Books about becoming a woman in the internet age
Everything I Know About Love by Dolly Alderton (Fig Tree, £12.99)
Our well thumbed copy is proof of quite how many Culture Whisperers devoured this book before passing it on to a friend. Dolly Alderton captures the journey from teens through twenties with candour, comedy and occasional cringes that will resonate will many millennials.
She Must be Mad by Charly Cox (HQ, £9.99)
The debut poetry collection of young influencer Charly Cox is raw, relatable and ready for a fight. It captures the anguish of becoming a young women, describing everything from Instagram captions to wayward nights out.
How Do You Like Me Now? by Holly Bourne (Hodder & Stoughton, £12.99)
At 31, Tori Bailey is a best-selling memoirist with an apparently dreamy boyfriend and great career. But since her happy ending, Tori’s realised things aren’t that straightforward.

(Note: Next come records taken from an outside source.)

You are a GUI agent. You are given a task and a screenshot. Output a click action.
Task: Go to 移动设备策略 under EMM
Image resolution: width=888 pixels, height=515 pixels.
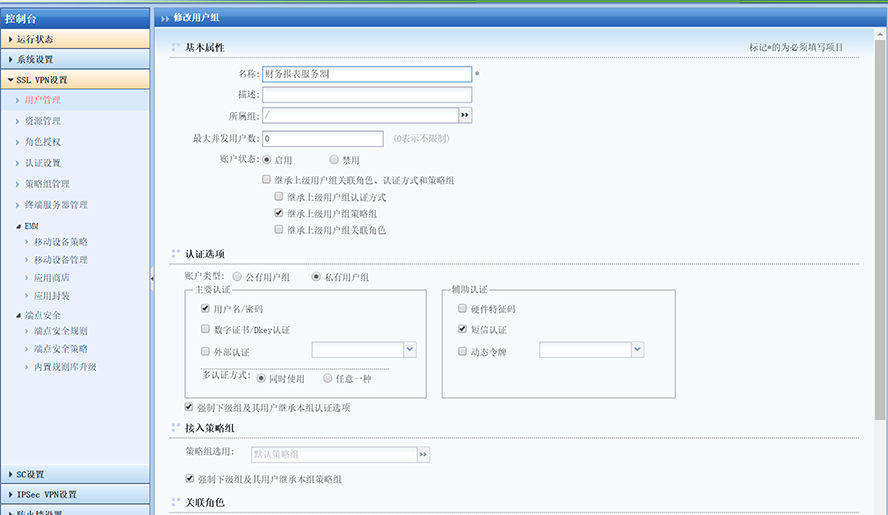[60, 242]
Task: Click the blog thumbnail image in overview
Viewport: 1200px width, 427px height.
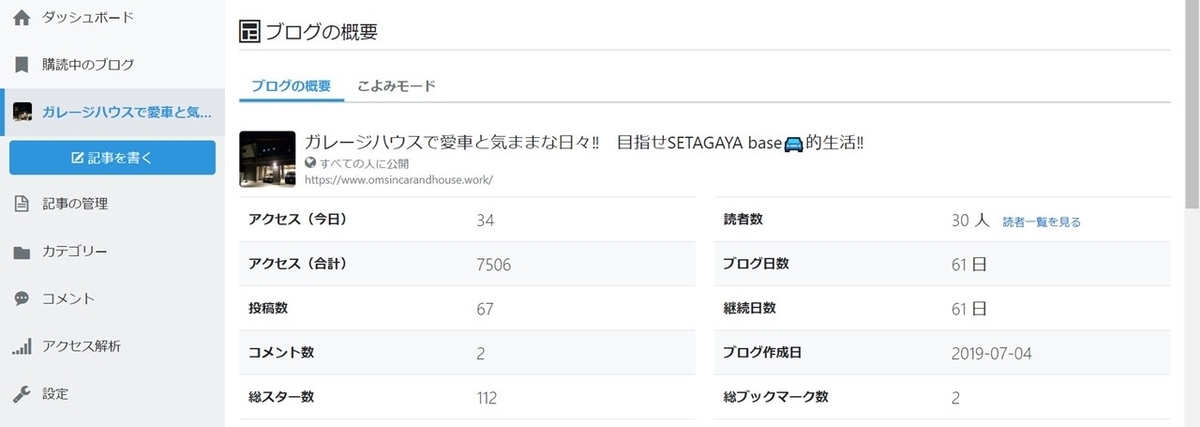Action: (x=268, y=159)
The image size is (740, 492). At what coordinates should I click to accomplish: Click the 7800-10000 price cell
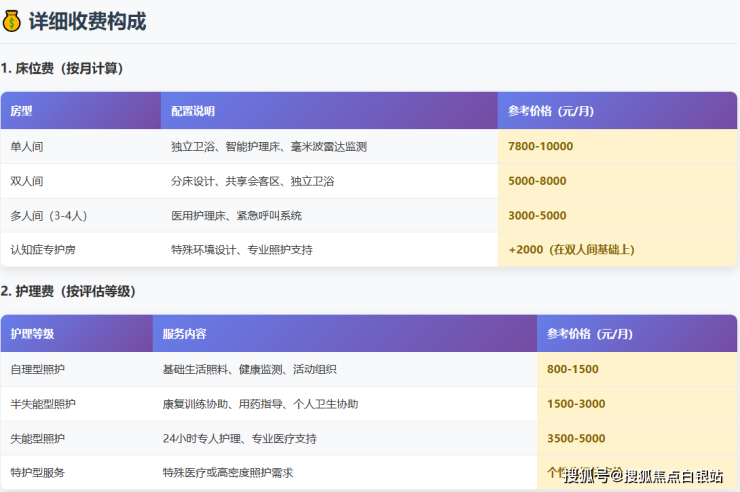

How Do You Like Me Now? is a sparky story of authenticity and identity, with a bracingly realistic take on a woman who needs validation through social media and reassurance that her best friend won’t leave her behind by getting married.
Little Leaders: Bold Women in Black History by Vashti Harrison (Puffin, £12.99)
Shirley Bassey and Tessa Sanderson are among 40 women celebrated in this picture book, which will delight and inspire little ones.
Children of Blood and Bone by Tomi Adeyemi (Macmillan, £7.99)
This YA novel pulsates with dark magic and unsettling energy, inspired by West African folklore. It's enough to encourage even the most reluctant teens to read.
Islandborn by Junot Diaz (Rock the Boat, £10.99)
The first picture book from this Pulitzer Prize winning author is a lovely paean to imagination and immigration. The tiniest members of the Culture Whisper clan have declared it is their new favourite bedtime story.
The Water Cure by Sophie Mackintosh (Hamish Hamilton, £12.99)
Among the many feminist dystopias released in 2018, this one stood out. It explores themes of sisterhood, male violence and desire in a world as recognisable as it is alien. An eerie, minimalistic page-turner with and ending that haunts you.
Snap by Belinda Bauer (Black Swan, £8.99)
This thriller, in which a mother goes missing and children must fend for themselves, serves up everything you could ask for in a crime novel. And Bauer writes with such panache you’ll want to savour the sentences, yet race through to the final twists.
Bluebird, Bluebird by Attica Locke (Serpent’s Tail, £7.99)
Locke is at her tautest best in this hard-hitting thriller set in the American South and described by the Financial Times as 'thoughtful, piercing storytelling with the power to transport.'
New fiction from literary stars
The Only Story by Julian Barnes (Jonathan Cape, £16.99)
Julian Barnes, at his crisp and understated best, looks at the lifelong impact of first love and its unforeseen consequences.
Florida by Lauren Groff (William Heinemann, £14.99)
Motherhood is at the centre of this selection of short stories, which sizzle in the Florida sun. But it’s about so much more than that—frustration, disillusionment, resourcefulness. It’s a restless read—one that will swallow you up like the sinkholes Floridians are so afraid of.
Kudos by Rachel Cusk (Faber & Faber, £16.99)
The final part of Cusk's transcendent trilogy was received with delight by literary folk. The story focuses on a woman who visits a changing, fracturing Europe. It's a story that sings to our current political climate.